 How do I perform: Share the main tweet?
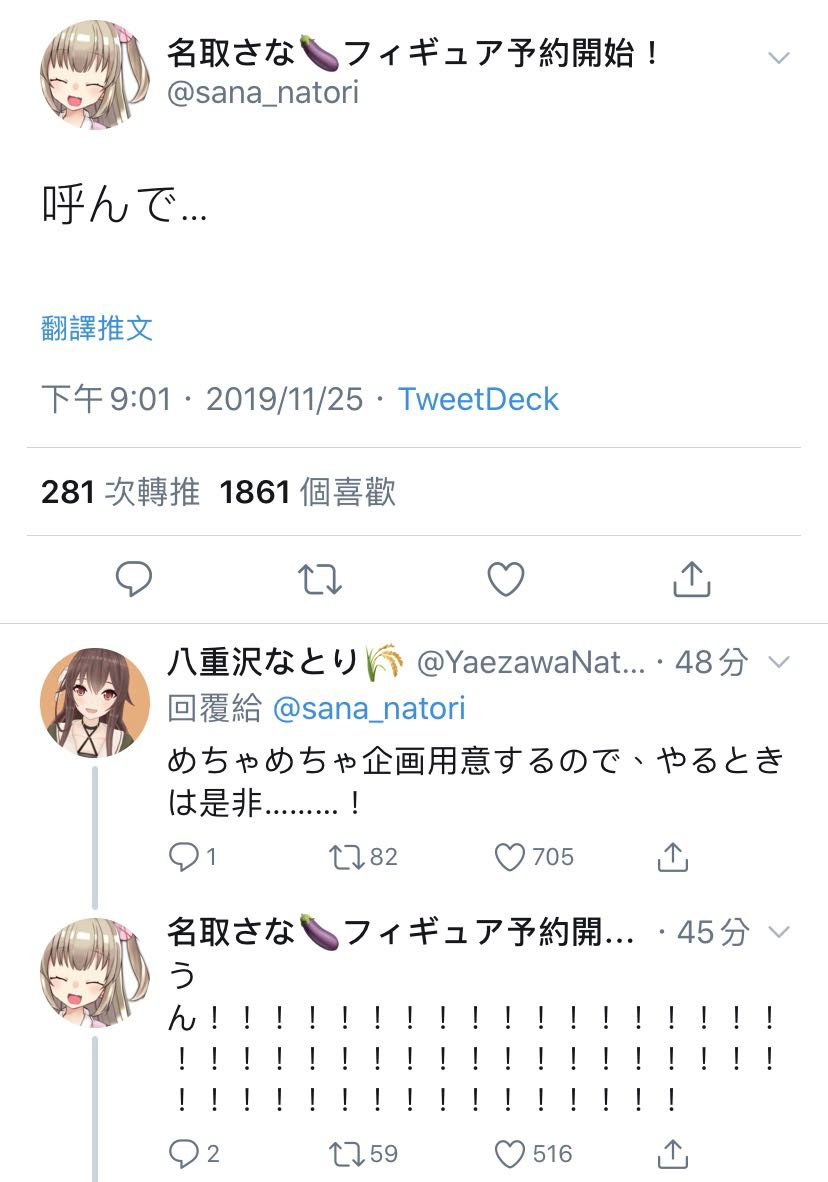click(692, 579)
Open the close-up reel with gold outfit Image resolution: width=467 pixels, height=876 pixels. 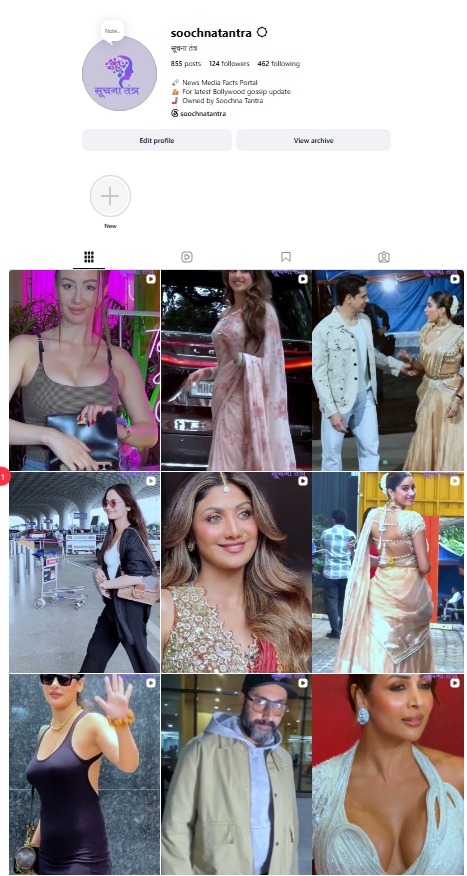tap(236, 572)
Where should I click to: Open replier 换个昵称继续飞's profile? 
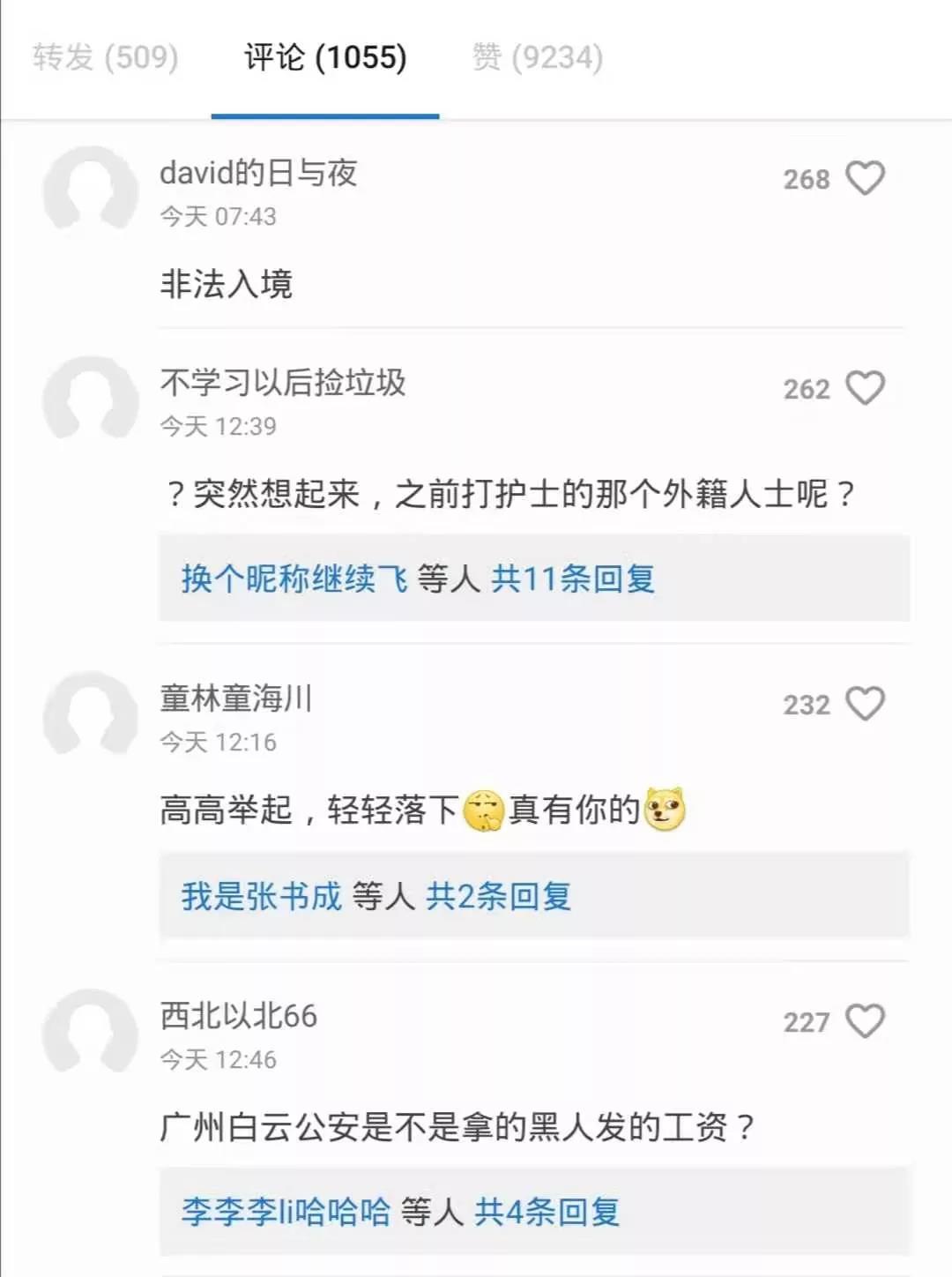click(x=294, y=579)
■ ■ ■ ■ ■ ■ ■
• Exercise:
Swap "profile" for "account page" in the items, beginning at the line with "Where should I" and continuing through the end of the items. Give only those lines back with nothing else changed, and leave the pictures out.

• Response for this exercise:
Where should I click to: Open replier 换个昵称继续飞's account page? 
click(x=294, y=579)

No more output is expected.